■ STORED DATA ■
>>>>
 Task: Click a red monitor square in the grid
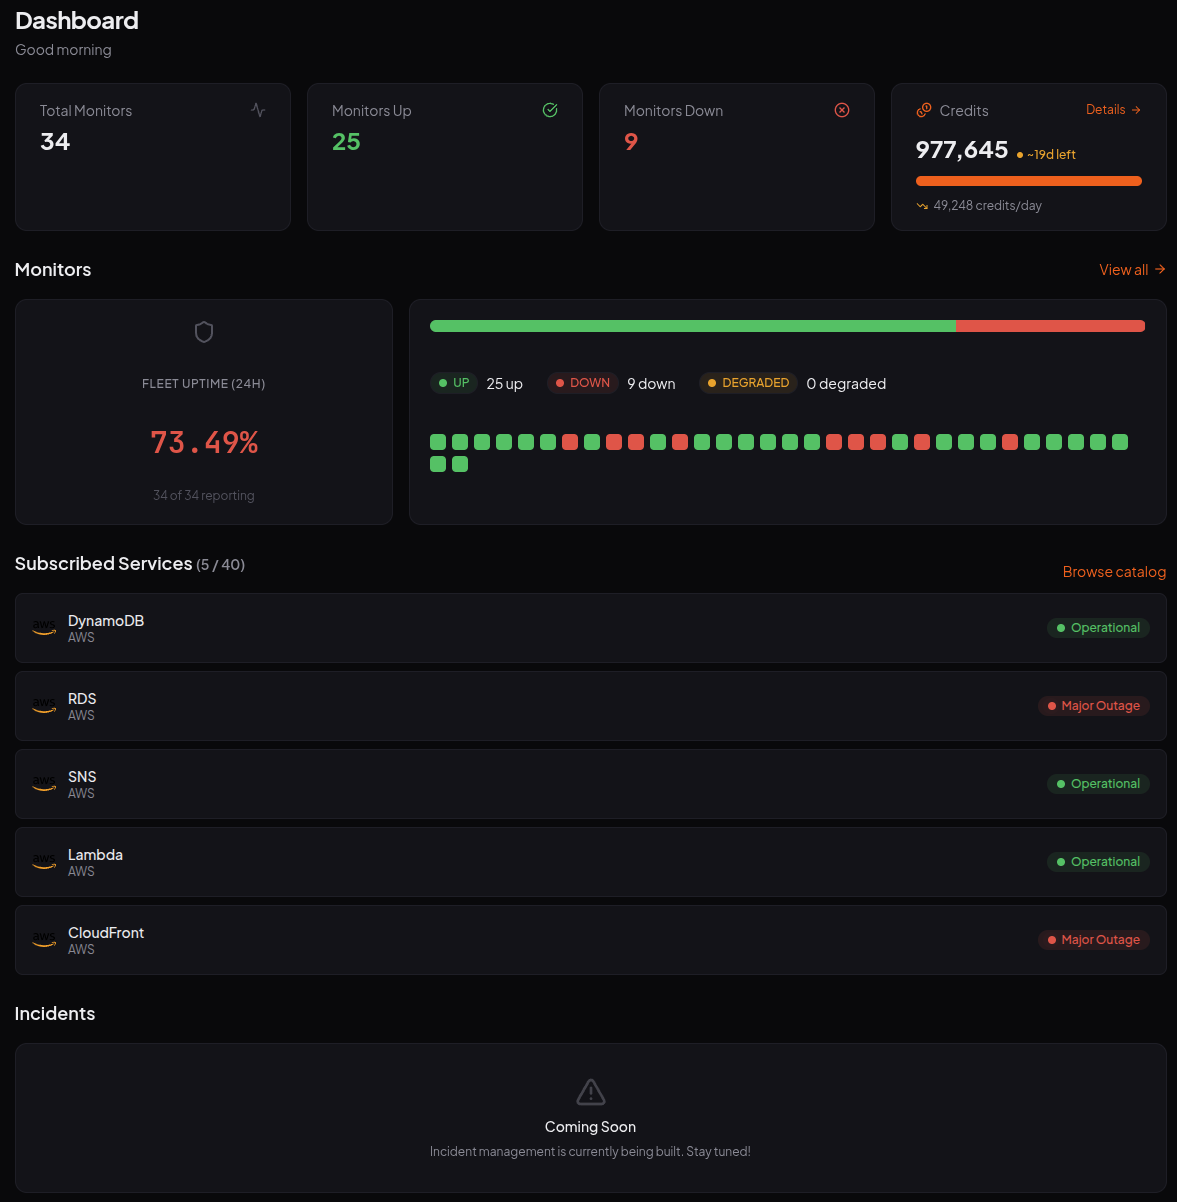click(569, 441)
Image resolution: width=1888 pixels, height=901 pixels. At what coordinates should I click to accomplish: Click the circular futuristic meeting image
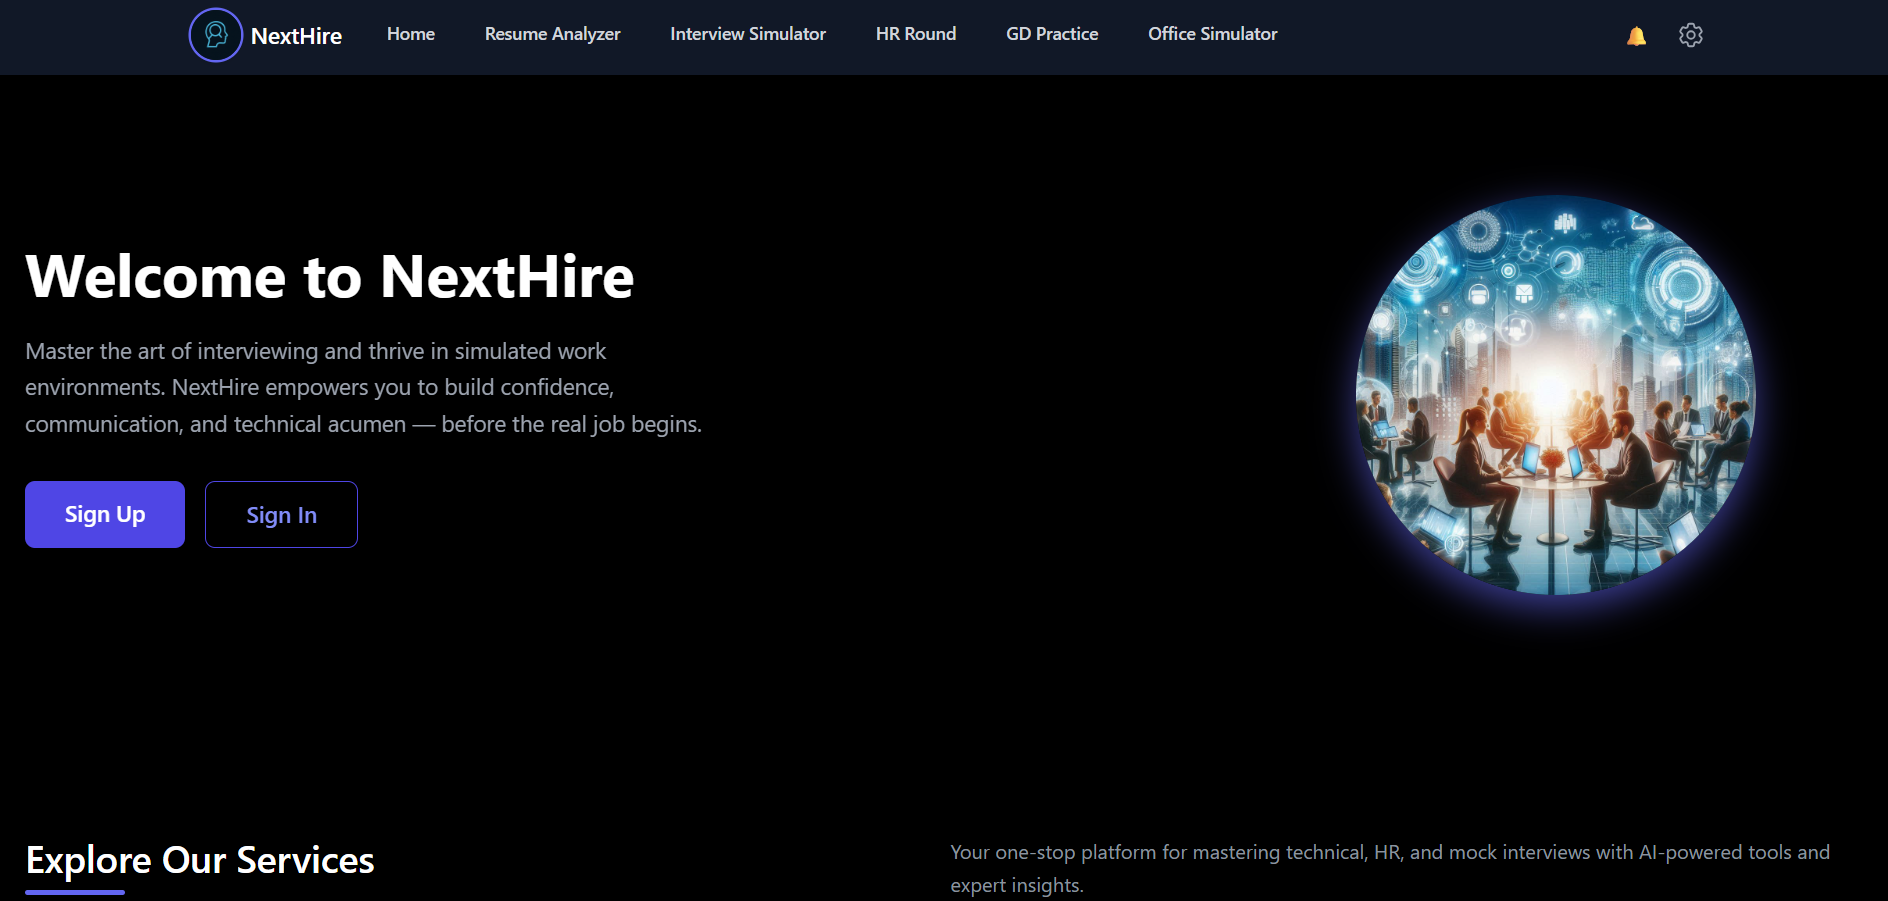[1555, 395]
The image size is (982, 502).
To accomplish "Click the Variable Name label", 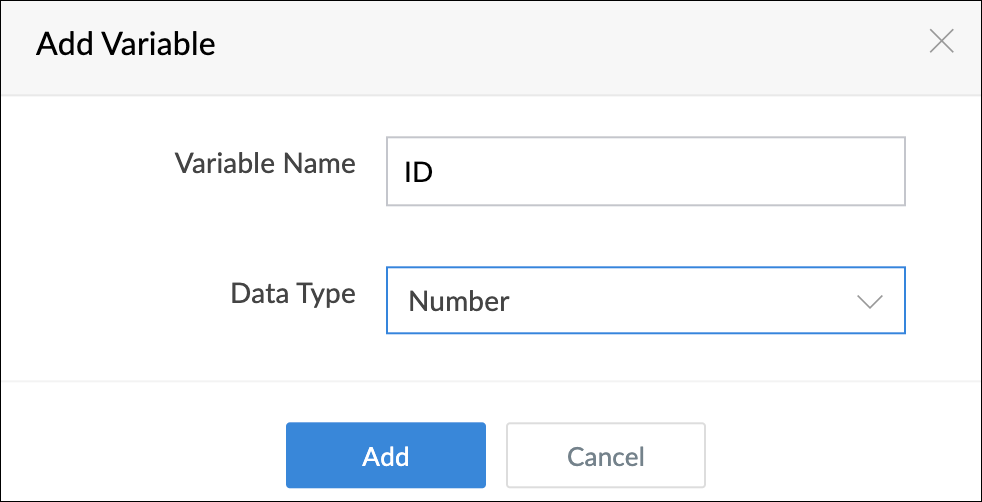I will click(x=265, y=164).
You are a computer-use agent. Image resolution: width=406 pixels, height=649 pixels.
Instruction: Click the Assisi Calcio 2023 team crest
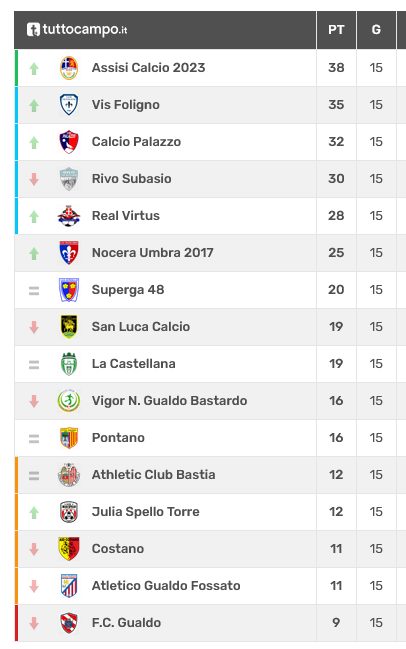69,68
<<<<
Set down word for word each line from the one containing "You are a computer-use" through the end of the material, and keep the pictures out of it.

You are a computer-use agent. Image resolution: width=406 pixels, height=649 pixels.
Instruction: Click the Assisi Calcio 2023 team crest
69,68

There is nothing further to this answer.